TO DO >>
In the data below, find the line containing "Image resolution: width=1512, height=2421.", then set down that line and every later line up to and including the line containing "Wybiegali pompę dla Hospicjum (62, 2262)", exactly.

PROVIDED MATERIAL >>
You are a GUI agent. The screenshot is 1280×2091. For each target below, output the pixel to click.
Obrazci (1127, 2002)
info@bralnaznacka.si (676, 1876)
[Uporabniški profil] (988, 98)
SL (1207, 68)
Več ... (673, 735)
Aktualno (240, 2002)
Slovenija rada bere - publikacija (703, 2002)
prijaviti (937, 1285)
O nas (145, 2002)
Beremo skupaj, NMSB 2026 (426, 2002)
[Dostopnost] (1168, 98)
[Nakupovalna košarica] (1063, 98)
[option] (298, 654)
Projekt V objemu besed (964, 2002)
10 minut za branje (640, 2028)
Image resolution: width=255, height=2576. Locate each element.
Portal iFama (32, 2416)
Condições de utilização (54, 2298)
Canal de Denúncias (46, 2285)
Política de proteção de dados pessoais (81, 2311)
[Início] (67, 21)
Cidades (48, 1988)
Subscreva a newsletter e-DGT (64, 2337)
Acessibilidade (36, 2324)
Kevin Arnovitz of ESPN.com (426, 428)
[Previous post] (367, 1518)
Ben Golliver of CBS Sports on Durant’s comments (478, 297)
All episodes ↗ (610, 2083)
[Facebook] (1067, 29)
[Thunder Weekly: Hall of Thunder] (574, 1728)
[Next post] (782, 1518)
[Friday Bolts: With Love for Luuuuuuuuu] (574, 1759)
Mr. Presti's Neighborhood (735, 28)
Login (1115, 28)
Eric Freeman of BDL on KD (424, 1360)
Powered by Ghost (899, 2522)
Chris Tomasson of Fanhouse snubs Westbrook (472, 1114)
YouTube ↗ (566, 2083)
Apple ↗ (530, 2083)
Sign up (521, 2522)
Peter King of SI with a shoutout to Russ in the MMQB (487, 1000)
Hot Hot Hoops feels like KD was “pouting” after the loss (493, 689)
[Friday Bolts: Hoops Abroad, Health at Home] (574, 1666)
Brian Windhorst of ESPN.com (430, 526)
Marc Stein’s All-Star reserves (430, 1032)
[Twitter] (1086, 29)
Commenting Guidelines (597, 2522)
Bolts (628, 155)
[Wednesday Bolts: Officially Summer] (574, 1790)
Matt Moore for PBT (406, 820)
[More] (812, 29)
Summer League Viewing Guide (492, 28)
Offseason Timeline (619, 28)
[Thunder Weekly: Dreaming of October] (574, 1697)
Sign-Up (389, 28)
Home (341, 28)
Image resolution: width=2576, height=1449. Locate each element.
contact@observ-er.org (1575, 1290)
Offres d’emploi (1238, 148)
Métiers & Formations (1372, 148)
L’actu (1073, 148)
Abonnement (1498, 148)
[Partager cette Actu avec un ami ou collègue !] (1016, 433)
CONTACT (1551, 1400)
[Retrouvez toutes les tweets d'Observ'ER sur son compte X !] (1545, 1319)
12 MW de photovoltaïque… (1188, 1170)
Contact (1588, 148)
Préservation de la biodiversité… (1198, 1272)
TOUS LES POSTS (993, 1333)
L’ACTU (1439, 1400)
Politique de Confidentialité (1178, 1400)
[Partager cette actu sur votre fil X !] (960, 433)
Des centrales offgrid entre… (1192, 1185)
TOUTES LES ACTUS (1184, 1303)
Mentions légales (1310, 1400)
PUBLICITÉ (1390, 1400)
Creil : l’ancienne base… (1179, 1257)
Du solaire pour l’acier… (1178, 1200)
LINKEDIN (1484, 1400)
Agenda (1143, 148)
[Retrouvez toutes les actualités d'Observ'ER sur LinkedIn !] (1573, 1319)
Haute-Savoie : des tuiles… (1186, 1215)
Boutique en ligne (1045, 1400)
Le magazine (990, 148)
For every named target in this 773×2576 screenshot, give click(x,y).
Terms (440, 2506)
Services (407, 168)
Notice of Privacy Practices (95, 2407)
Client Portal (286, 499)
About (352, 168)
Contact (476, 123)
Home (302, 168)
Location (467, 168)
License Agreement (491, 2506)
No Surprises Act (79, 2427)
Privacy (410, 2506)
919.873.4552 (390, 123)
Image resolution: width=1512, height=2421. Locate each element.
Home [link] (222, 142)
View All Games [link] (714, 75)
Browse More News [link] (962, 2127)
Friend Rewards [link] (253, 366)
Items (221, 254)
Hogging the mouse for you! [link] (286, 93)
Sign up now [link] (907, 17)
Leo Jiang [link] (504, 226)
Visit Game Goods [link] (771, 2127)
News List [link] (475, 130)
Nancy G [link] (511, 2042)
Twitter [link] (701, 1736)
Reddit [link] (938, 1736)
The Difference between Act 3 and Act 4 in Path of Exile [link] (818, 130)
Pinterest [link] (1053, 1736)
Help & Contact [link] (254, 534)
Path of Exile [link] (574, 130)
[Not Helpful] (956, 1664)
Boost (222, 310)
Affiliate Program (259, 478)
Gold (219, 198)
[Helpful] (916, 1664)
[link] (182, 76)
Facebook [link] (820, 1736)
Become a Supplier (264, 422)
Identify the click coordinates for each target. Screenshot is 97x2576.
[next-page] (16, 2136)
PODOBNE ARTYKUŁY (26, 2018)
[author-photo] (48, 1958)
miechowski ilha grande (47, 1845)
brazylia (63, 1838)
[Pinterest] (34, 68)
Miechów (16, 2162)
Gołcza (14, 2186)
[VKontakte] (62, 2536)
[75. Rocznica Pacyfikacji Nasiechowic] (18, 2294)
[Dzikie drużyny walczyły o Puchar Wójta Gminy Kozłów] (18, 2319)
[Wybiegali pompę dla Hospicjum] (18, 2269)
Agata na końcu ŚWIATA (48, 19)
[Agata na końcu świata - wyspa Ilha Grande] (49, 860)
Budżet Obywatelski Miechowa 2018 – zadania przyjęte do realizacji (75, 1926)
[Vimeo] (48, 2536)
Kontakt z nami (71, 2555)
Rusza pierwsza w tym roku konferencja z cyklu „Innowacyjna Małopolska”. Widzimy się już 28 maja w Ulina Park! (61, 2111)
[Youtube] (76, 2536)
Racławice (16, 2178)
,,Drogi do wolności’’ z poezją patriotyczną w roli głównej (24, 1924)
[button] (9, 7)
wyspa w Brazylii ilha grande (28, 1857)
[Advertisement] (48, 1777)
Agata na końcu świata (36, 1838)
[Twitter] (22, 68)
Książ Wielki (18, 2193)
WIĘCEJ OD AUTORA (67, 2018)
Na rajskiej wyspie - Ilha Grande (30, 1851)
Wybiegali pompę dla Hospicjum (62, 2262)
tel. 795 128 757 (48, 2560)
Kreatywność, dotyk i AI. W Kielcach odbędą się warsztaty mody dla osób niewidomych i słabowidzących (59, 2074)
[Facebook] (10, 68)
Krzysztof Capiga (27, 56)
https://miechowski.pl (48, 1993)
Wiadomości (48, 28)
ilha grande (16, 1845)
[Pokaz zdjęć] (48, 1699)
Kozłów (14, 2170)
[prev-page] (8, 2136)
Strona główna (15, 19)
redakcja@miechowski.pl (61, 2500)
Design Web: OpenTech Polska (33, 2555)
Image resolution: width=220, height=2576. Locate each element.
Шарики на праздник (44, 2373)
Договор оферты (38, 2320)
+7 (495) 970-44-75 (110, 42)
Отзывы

ANSWER TO THIS PROBLEM >>
Image resolution: width=1512, height=2421. Locate each element.
Home [link] (222, 142)
View All Games [link] (714, 75)
Browse More News [link] (962, 2127)
Friend Rewards [link] (253, 366)
Items (221, 254)
Hogging the mouse for you! [link] (286, 93)
Sign up now [link] (907, 17)
Leo Jiang [link] (504, 226)
Visit Game Goods [link] (771, 2127)
News List [link] (475, 130)
Nancy G [link] (511, 2042)
Twitter [link] (701, 1736)
Reddit [link] (938, 1736)
The Difference between Act 3 and Act 4 in Path of Exile [link] (818, 130)
Pinterest [link] (1053, 1736)
Help & Contact [link] (254, 534)
Path of Exile [link] (574, 130)
[Not Helpful] (956, 1664)
Boost (222, 310)
Affiliate Program (259, 478)
Gold (219, 198)
[Helpful] (916, 1664)
[link] (182, 76)
Facebook [link] (820, 1736)
Become a Supplier (264, 422)
Identify the click coordinates for each target. Screenshot is 97x2576.
[next-page] (16, 2136)
PODOBNE ARTYKUŁY (26, 2018)
[author-photo] (48, 1958)
miechowski ilha grande (47, 1845)
brazylia (63, 1838)
[Pinterest] (34, 68)
Miechów (16, 2162)
Gołcza (14, 2186)
[VKontakte] (62, 2536)
[75. Rocznica Pacyfikacji Nasiechowic] (18, 2294)
[Dzikie drużyny walczyły o Puchar Wójta Gminy Kozłów] (18, 2319)
[Wybiegali pompę dla Hospicjum] (18, 2269)
Agata na końcu ŚWIATA (48, 19)
[Agata na końcu świata - wyspa Ilha Grande] (49, 860)
Budżet Obywatelski Miechowa 2018 – zadania przyjęte do realizacji (75, 1926)
[Vimeo] (48, 2536)
Kontakt z nami (71, 2555)
Rusza pierwsza w tym roku konferencja z cyklu „Innowacyjna Małopolska”. Widzimy się już 28 maja w Ulina Park! (61, 2111)
[Youtube] (76, 2536)
Racławice (16, 2178)
,,Drogi do wolności’’ z poezją patriotyczną w roli głównej (24, 1924)
[button] (9, 7)
wyspa w Brazylii ilha grande (28, 1857)
[Advertisement] (48, 1777)
Agata na końcu świata (36, 1838)
[Twitter] (22, 68)
Książ Wielki (18, 2193)
WIĘCEJ OD AUTORA (67, 2018)
Na rajskiej wyspie - Ilha Grande (30, 1851)
Wybiegali pompę dla Hospicjum (62, 2262)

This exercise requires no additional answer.